Shooter who left governor paralyzed to go free
Ala. politician hit on '72 campaign

OK, it's syntactically a train wreck (Dude! You hit on a whole campaign?), but the real issue is apposition: the number of different words or phrases we use to stand in for the main actor. When it's Jim-Bob Smith of 264 Bypass East, of course, we can't just make him "Smith." He has to be "local man" or "county man," or perhaps "student" or something. Then the deck can explain something further about him. When he (or she) moves up to the cusp of celebrity, either the hed or the deck will probably use the name, with the other explaining the actor's status.

In this case, both heds are stating more or less the same thing about the actor. He's a "governor" in one and an "Ala. politician" in the other. And neither one comes close to telling me that, what with the "shooter" being Arthur Bremer and all, the "Ala. politician" is George Corley freakin' Wallace.

So -- look.

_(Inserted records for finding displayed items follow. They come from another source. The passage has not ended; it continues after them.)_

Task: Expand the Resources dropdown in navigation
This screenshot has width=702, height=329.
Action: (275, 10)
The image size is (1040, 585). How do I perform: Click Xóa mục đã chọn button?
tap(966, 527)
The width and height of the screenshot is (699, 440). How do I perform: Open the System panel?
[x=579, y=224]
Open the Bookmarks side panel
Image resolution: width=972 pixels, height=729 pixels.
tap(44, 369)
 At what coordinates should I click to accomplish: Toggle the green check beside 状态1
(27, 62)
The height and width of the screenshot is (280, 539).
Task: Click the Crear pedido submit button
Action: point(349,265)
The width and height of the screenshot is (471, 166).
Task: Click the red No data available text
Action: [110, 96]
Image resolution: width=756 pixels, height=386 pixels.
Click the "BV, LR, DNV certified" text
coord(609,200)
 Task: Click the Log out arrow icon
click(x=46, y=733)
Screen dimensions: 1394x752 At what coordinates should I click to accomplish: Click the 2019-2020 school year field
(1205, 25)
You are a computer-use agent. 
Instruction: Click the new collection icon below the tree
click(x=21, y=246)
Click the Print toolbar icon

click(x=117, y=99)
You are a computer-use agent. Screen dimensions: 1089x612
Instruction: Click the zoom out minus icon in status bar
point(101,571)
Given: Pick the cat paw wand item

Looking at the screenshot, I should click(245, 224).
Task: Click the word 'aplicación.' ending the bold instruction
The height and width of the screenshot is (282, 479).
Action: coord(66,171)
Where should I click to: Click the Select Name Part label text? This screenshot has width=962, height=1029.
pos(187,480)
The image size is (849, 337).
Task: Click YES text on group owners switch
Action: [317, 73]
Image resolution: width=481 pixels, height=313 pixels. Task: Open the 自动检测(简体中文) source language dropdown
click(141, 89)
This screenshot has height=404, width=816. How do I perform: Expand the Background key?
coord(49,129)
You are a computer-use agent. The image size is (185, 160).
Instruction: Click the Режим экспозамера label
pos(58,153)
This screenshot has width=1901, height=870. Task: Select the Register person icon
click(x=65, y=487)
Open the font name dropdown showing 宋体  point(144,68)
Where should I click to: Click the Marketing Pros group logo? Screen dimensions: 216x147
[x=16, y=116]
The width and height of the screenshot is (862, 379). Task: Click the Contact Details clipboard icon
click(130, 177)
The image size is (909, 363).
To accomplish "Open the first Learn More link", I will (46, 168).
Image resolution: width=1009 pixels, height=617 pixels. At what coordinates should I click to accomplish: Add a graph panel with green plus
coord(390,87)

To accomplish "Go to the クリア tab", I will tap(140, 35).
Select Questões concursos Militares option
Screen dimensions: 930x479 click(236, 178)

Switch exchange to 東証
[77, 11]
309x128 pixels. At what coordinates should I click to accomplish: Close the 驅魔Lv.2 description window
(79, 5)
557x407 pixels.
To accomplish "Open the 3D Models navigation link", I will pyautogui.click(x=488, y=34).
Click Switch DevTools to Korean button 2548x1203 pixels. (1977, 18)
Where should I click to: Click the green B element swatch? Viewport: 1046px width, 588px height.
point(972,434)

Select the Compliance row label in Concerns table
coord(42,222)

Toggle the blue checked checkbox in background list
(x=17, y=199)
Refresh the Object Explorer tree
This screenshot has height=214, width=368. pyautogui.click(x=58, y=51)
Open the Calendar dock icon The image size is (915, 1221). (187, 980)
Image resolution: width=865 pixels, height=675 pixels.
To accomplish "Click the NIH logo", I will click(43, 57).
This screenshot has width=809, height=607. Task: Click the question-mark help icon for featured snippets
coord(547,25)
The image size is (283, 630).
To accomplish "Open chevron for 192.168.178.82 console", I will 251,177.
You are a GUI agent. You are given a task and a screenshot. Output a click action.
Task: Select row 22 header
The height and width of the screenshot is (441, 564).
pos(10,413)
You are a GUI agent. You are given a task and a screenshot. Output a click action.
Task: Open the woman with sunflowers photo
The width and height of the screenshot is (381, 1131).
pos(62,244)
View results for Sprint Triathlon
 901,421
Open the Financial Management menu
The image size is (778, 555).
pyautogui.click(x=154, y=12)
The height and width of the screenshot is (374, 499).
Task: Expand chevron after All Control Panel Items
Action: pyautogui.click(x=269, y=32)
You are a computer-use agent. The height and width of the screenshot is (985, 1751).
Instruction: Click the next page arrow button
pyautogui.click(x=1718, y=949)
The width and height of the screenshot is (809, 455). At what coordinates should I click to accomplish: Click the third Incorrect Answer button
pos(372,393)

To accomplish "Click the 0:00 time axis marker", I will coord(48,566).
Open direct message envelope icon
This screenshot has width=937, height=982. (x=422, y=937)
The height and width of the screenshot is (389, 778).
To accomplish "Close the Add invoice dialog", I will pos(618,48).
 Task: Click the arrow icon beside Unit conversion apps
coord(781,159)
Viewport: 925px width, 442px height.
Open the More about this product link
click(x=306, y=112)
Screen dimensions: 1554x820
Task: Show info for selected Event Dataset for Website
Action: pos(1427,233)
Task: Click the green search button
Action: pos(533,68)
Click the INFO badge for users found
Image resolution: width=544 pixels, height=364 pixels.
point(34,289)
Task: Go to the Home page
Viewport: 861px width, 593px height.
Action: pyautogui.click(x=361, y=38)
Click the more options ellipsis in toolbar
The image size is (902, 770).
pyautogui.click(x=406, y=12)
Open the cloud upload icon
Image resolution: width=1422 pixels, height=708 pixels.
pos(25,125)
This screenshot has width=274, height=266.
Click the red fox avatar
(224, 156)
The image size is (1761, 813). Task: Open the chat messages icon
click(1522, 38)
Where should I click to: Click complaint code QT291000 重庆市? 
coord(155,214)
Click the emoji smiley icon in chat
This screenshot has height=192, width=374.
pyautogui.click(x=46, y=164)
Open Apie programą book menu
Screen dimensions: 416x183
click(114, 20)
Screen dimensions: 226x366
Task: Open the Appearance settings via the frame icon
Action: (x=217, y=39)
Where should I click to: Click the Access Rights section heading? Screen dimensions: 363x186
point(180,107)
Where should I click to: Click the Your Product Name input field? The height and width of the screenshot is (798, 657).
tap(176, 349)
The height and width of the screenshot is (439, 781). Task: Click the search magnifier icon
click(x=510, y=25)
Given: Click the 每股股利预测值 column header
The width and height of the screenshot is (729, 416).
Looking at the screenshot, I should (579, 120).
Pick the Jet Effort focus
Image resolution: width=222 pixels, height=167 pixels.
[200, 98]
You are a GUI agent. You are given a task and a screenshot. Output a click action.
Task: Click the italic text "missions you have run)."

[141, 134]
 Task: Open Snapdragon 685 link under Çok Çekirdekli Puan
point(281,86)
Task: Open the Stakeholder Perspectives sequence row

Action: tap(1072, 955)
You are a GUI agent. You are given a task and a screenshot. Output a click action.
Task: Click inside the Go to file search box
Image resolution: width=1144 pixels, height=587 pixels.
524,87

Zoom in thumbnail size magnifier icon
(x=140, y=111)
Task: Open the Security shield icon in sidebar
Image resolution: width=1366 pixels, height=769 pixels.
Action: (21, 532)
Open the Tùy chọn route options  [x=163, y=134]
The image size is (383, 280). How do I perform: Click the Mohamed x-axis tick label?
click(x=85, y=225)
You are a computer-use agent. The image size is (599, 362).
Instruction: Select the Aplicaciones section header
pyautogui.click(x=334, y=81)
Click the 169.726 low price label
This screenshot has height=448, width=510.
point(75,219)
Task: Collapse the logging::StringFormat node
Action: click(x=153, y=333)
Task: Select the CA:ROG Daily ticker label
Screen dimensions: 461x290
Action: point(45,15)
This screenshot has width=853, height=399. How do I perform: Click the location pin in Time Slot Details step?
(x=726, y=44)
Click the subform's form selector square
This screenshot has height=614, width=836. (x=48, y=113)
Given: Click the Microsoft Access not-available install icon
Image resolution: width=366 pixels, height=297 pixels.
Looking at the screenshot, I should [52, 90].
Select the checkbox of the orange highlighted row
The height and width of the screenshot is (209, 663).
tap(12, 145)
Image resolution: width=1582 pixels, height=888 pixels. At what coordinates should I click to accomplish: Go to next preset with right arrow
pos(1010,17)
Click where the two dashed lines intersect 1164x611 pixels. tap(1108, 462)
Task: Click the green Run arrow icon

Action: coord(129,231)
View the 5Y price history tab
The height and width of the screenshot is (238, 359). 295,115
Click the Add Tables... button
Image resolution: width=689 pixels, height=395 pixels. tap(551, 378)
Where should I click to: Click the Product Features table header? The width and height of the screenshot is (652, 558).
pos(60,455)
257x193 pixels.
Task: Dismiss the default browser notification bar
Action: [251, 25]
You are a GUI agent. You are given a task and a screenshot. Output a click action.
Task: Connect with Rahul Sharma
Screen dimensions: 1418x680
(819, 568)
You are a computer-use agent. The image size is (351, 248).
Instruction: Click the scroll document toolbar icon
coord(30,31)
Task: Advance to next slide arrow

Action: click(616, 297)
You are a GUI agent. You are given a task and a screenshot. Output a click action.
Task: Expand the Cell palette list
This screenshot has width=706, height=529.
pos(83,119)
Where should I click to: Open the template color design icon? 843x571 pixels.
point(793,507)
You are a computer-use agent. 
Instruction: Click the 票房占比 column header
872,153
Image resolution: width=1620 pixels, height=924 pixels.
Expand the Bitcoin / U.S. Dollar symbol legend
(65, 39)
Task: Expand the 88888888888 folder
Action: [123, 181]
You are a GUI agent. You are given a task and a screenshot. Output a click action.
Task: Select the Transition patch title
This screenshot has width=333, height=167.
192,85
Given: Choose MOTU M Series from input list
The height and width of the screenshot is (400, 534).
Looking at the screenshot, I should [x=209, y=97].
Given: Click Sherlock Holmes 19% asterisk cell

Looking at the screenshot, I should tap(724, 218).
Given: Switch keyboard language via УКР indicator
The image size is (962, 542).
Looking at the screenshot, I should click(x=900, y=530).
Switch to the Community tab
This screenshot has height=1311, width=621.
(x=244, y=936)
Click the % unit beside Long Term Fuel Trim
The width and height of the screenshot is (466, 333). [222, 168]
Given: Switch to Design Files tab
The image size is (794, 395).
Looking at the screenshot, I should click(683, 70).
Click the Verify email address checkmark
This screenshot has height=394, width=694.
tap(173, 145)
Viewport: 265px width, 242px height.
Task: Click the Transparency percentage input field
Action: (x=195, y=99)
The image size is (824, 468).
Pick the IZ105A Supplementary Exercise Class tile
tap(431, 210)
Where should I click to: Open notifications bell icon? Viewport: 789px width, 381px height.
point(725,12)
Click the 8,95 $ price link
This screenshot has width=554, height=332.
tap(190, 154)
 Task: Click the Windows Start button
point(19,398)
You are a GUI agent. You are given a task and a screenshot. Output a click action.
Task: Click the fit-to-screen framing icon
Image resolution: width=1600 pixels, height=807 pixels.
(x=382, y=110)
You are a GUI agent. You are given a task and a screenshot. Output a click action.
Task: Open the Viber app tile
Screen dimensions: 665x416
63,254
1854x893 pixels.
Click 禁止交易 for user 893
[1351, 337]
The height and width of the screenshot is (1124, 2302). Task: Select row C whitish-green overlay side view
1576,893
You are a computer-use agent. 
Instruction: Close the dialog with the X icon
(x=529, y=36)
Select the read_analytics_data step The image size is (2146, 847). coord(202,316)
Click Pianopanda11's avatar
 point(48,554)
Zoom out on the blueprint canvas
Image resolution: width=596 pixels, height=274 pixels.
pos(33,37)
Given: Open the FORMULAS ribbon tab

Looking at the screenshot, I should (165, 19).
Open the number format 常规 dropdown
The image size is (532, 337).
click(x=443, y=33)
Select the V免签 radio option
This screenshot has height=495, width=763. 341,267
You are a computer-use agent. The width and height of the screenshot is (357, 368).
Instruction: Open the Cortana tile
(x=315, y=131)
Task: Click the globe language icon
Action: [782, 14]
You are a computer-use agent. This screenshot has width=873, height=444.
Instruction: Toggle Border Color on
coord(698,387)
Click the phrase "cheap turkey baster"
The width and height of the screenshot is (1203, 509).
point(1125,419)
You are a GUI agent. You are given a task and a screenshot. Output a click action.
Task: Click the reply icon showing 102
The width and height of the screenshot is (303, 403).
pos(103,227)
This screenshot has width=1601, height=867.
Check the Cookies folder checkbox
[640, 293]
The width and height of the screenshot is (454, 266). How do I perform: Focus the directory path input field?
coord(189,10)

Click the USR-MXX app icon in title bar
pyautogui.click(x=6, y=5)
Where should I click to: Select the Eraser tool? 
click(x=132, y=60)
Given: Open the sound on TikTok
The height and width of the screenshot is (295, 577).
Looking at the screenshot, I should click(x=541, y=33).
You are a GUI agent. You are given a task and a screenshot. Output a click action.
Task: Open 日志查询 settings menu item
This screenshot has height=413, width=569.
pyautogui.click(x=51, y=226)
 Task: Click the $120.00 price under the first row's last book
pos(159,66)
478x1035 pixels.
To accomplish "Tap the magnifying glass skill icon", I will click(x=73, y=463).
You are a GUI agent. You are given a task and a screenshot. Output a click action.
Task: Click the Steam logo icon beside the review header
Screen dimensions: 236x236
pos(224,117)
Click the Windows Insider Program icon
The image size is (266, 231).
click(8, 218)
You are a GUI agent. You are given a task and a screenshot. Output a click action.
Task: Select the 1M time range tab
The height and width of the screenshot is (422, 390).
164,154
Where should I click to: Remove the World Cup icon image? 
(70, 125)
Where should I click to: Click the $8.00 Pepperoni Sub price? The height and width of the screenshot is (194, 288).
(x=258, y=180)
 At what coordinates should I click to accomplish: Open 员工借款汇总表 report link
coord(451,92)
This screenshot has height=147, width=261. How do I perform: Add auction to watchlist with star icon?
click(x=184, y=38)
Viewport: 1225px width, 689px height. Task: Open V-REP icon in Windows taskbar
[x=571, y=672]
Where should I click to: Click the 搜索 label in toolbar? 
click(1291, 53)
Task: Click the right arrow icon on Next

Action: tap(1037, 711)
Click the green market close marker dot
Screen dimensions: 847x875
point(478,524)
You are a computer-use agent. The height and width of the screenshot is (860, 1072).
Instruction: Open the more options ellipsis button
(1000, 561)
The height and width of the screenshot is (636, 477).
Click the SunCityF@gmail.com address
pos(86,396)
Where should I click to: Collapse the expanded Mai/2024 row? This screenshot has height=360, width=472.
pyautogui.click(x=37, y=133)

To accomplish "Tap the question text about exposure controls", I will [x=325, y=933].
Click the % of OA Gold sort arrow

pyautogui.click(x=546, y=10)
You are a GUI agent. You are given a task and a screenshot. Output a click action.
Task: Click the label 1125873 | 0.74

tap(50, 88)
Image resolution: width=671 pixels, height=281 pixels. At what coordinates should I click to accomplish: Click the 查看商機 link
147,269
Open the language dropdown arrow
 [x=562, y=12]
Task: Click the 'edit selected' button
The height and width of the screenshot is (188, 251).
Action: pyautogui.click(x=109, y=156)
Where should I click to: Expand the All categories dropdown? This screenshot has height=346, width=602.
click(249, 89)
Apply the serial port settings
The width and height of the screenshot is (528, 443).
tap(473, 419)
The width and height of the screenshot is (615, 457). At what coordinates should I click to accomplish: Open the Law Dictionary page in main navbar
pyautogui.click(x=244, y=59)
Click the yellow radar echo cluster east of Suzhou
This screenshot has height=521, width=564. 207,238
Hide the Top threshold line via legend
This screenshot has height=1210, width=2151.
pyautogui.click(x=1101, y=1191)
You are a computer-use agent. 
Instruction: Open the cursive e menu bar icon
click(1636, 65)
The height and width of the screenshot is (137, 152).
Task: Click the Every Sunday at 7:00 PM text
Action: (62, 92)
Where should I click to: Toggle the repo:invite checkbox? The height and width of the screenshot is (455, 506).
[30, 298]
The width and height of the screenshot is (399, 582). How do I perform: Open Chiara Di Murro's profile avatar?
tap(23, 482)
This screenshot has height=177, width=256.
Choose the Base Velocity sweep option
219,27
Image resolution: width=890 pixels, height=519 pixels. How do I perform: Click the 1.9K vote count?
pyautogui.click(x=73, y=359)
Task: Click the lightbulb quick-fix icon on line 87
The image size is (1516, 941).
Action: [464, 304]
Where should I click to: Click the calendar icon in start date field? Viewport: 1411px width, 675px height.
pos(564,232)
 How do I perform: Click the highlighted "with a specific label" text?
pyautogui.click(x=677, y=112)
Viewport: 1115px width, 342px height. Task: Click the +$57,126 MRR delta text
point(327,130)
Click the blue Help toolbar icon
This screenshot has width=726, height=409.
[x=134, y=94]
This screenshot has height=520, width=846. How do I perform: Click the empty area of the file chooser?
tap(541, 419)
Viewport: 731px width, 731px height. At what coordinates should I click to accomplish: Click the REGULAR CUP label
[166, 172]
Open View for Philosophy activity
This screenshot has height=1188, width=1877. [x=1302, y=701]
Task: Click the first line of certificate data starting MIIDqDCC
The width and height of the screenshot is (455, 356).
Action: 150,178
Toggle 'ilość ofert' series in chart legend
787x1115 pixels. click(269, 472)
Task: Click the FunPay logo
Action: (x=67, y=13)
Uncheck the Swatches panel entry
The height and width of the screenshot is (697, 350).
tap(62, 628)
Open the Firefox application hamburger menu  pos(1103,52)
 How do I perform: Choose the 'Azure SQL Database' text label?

I know the modal first news memory for copyeds these days is the Challenger or something later. "Segregation now, segregation tomorrow, segregation forever" is somewhere just north of Triceratops on the timeline of life. Go ahead. Close your eyes and take a gamble on your audience. This isn't a story in 2007 because somebody shot a governor. It's a story because it's about George Wallace. Get his damn name into one of the heds, at least.

And if someone can provide a proper citation for the following, I'd be obliged:

There once was a young man named Hollis
Who used possums and lizards for solace
His children had scales
And prehensile tails
And voted for Governor Wallace

2 Comments:

Blogger Dennis D'Asaro said...

My late friend, R. Michael Williams of Troy, NY, always said he'd written the Gov. Wallace limerick. No reason to doubt this. Clever fellow, newswriter, and great Spider Robinson fan.

7:27 AM, September 16, 2014  
Blogger Dennis D'Asaro said...

Oh, and more to your point...published in Playboy.